TASK DETAILS: Repeat word for word the part of the amblyopia article below that runs from "New approaches to" to "Diego, California, US.".

New approaches to amblyopia

A range of new therapies may offer hope to treatment-resistant amblyopes.

Roibeard O’hEineachain

Posted: Monday, November 2, 2020

Shira L Robbins MD

There are many new treatments under investigation for the treatment of amblyopia that may provide useful alternatives to patients who are not amenable or unresponsive to traditional patching, reports Shira L Robbins MD, Professor of Ophthalmology at the Shiley Eye Institute, University of California, San Diego, California, US.
“The best treatment is whatever treatment the family can do. And every family unit is different and we as paediatric ophthalmologists know that almost better than anyone else,” Dr Robbins told the 2020 WSPOS Virtual Meeting. She noted that occlusion therapy for amblyopia has a long history, dating back to 800 AD, when Thābit ibn Qurrah al-Ḥarrānī first described occlusion of the better eye to improve vision of the strabismic eye. In more modern times, David Hubel and Torsten Wiesel were able to explain why occlusion therapy works on a histologic level and subsequently received the Nobel Prize for their work, the first to be awarded for ophthalmic disease.
She pointed out that amblyopia affects many different aspects of visual function, including colour and contrast perception, peripheral vision. Moreover, amblyopic patients have a three times greater likelihood of losing vison in their fellow eye during the course of their life, making the search for new treatments all the more urgent.
Pharmacotherapy with various agents is among the new lines of research in the treatment of amblyopia, Dr Robbins noted. Prominent among the agents under investigation is levodopa, a precursor of the neurotransmitter dopamine, which is found in the brain and the retina. The theory behind its use is that will increase neuroplasticity.

EXTRACTED DATA:
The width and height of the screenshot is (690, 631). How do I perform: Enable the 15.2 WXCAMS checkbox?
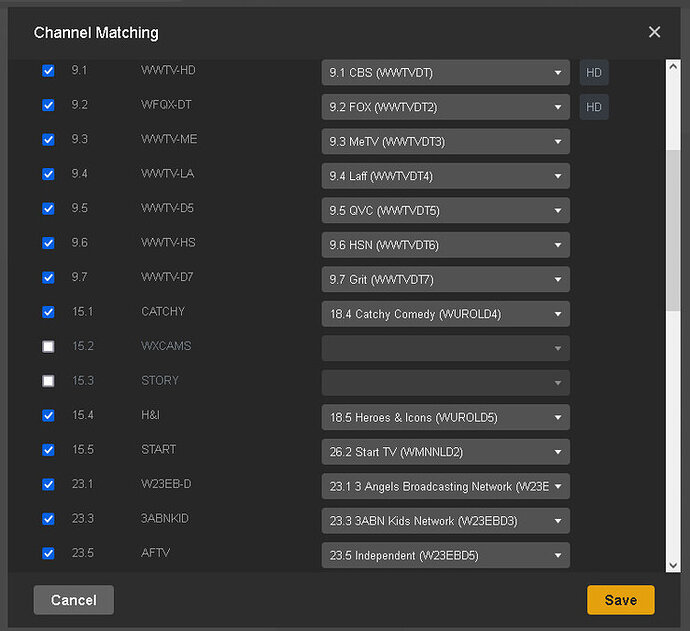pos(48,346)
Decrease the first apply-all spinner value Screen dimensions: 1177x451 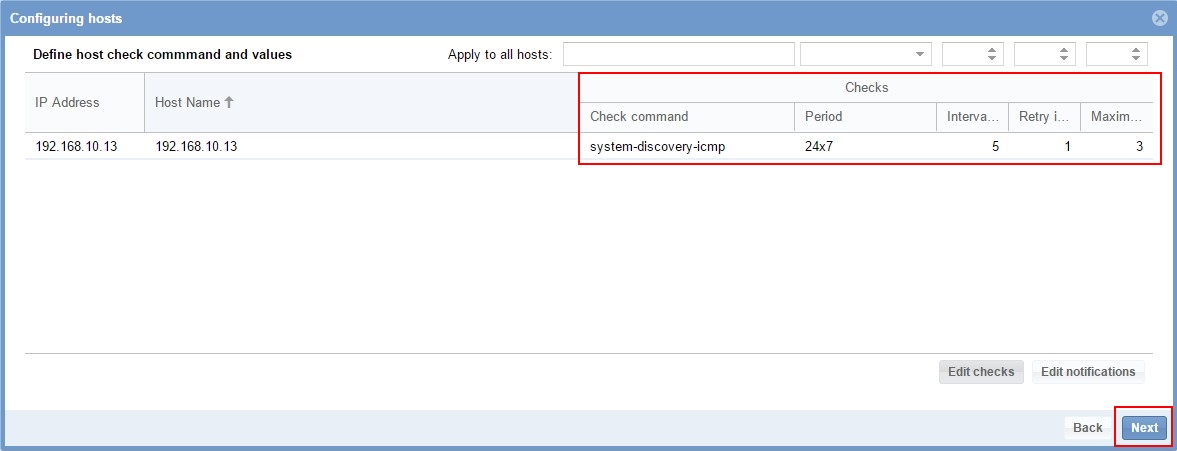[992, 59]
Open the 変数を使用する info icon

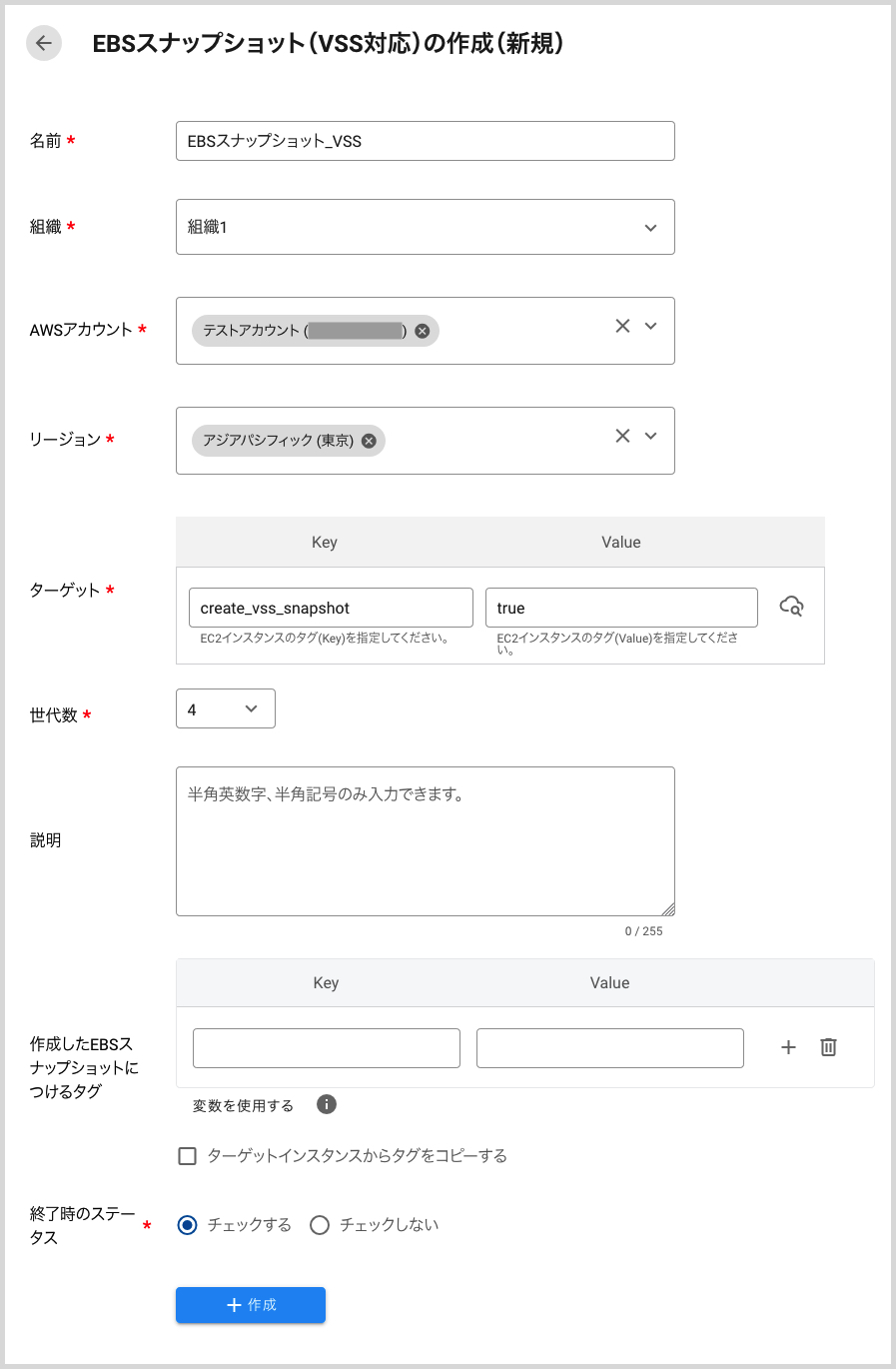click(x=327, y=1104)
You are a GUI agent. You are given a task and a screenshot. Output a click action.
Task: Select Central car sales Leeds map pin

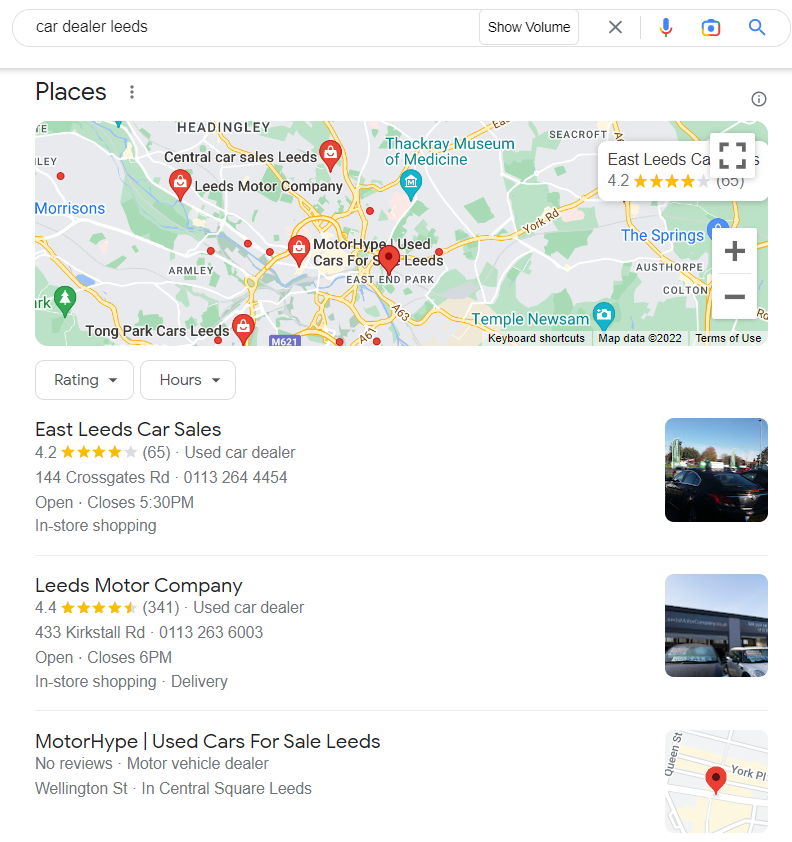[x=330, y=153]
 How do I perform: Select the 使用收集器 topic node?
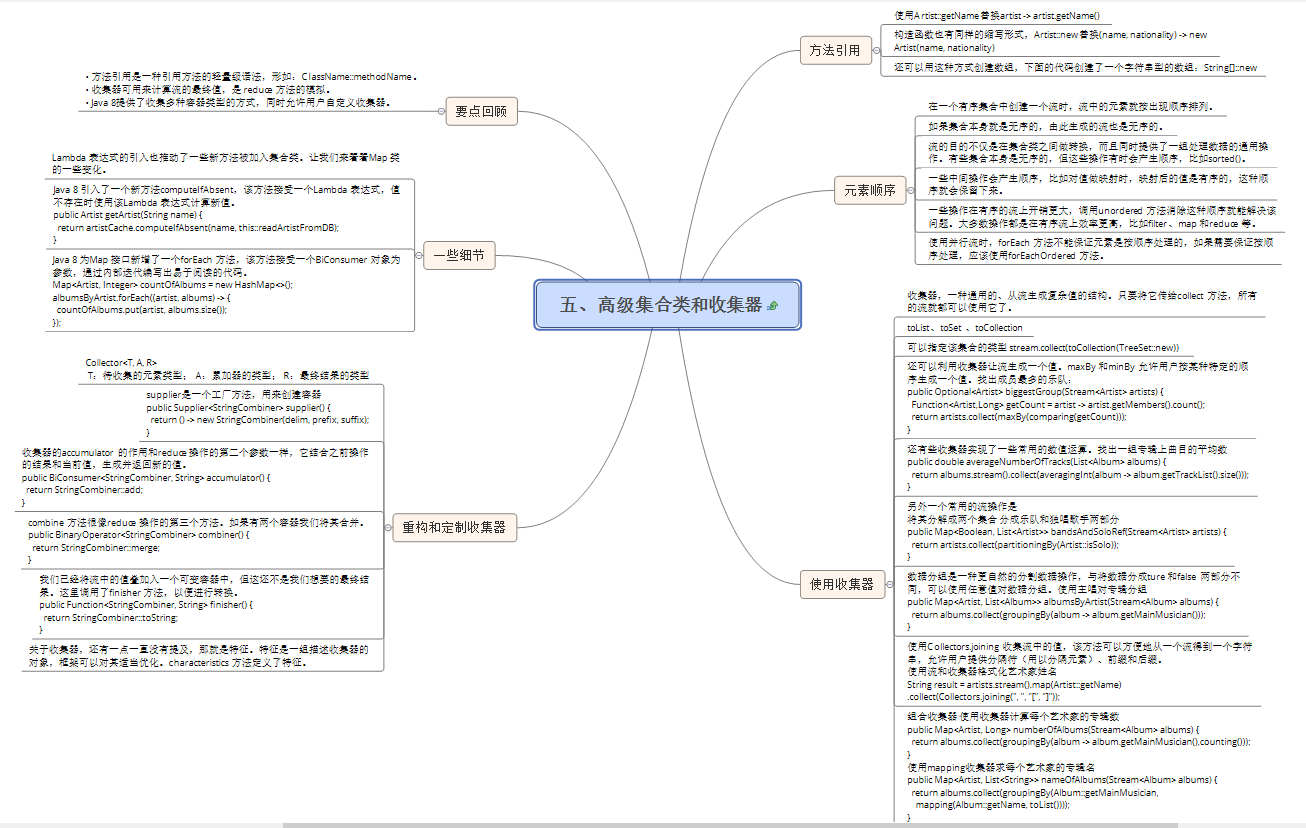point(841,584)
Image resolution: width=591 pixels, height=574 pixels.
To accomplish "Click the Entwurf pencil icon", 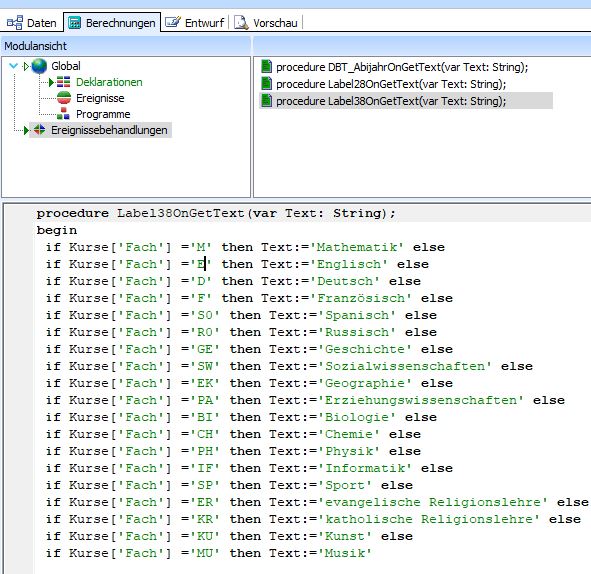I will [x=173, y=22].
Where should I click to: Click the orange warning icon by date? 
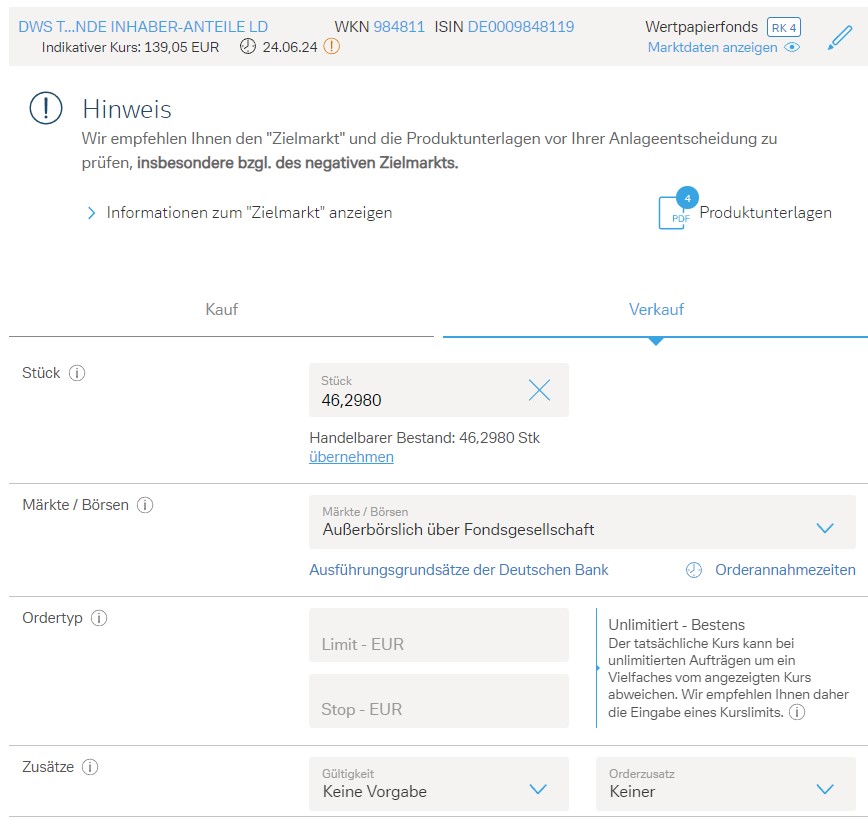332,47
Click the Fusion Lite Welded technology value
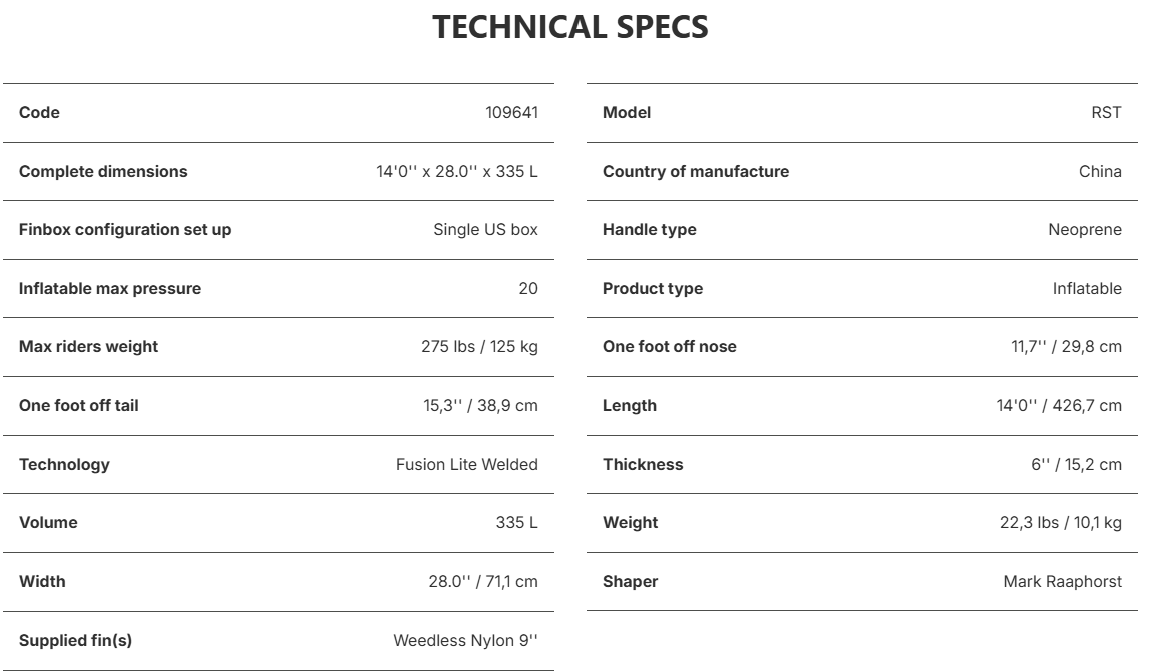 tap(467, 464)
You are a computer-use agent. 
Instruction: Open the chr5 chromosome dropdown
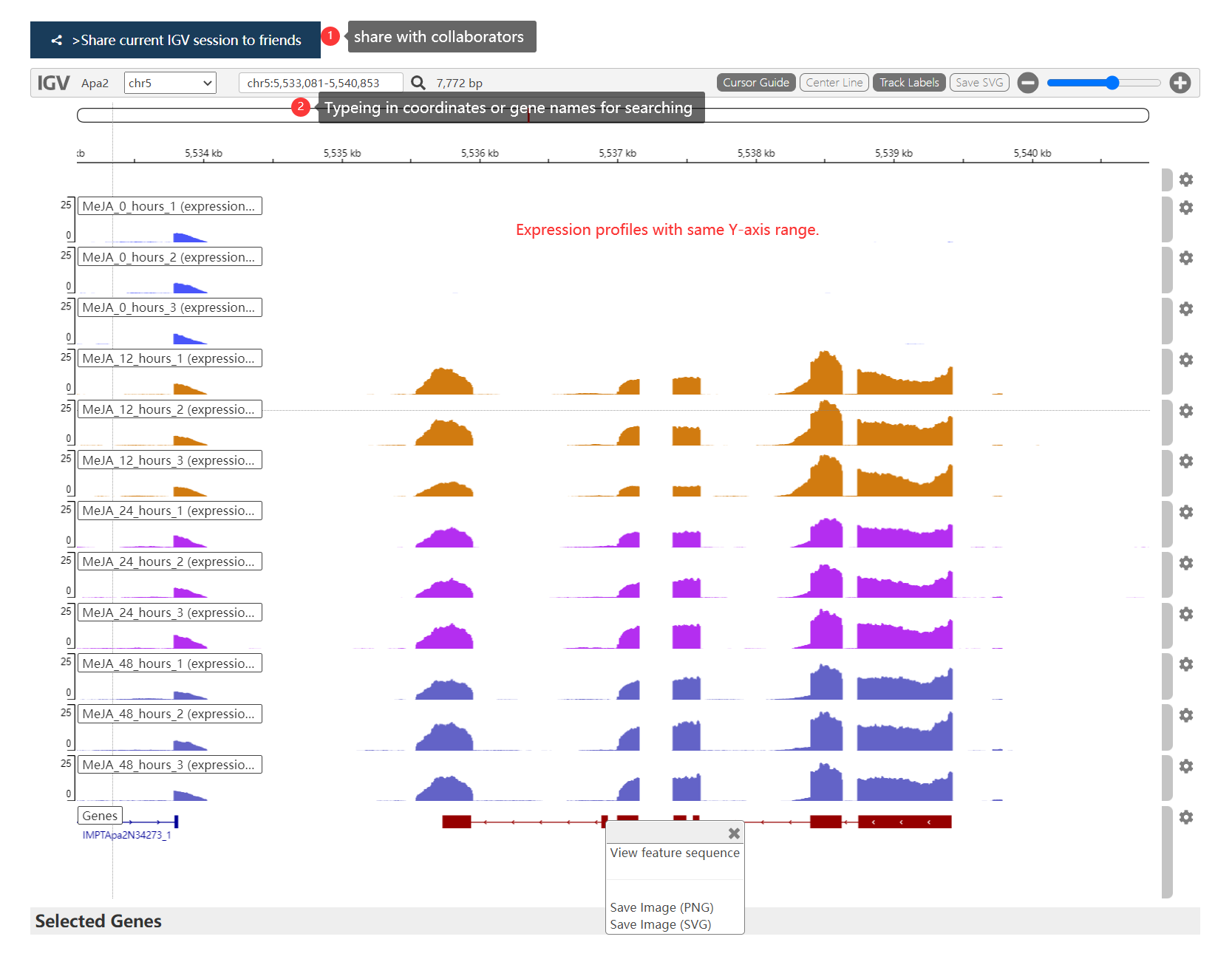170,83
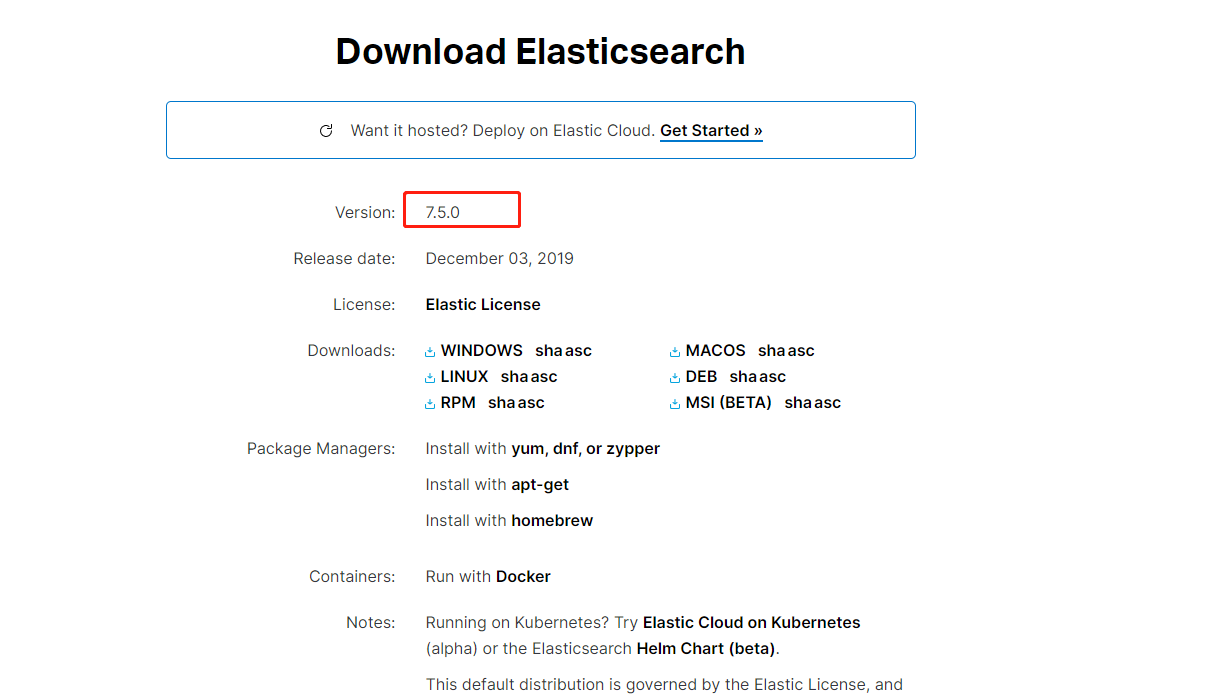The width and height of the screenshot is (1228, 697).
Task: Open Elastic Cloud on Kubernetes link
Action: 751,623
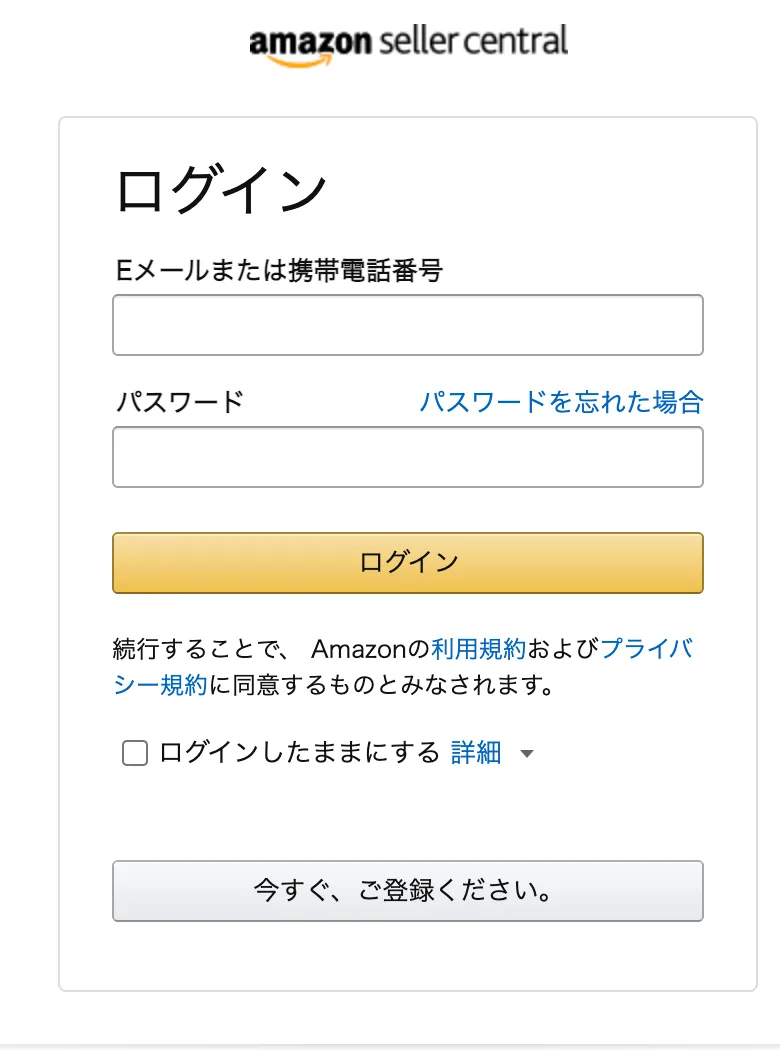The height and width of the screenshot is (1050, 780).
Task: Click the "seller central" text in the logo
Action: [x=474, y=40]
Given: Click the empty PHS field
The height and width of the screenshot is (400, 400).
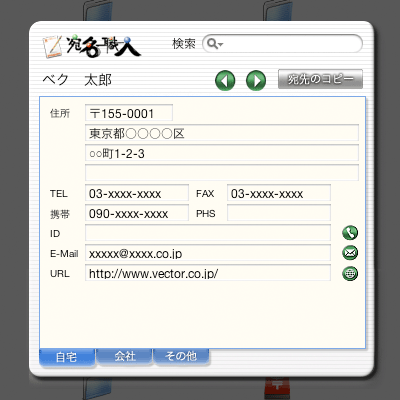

EXERCISE ANSWER:
New approaches to amblyopia

A range of new therapies may offer hope to treatment-resistant amblyopes.

Roibeard O’hEineachain

Posted: Monday, November 2, 2020

Shira L Robbins MD

There are many new treatments under investigation for the treatment of amblyopia that may provide useful alternatives to patients who are not amenable or unresponsive to traditional patching, reports Shira L Robbins MD, Professor of Ophthalmology at the Shiley Eye Institute, University of California, San Diego, California, US.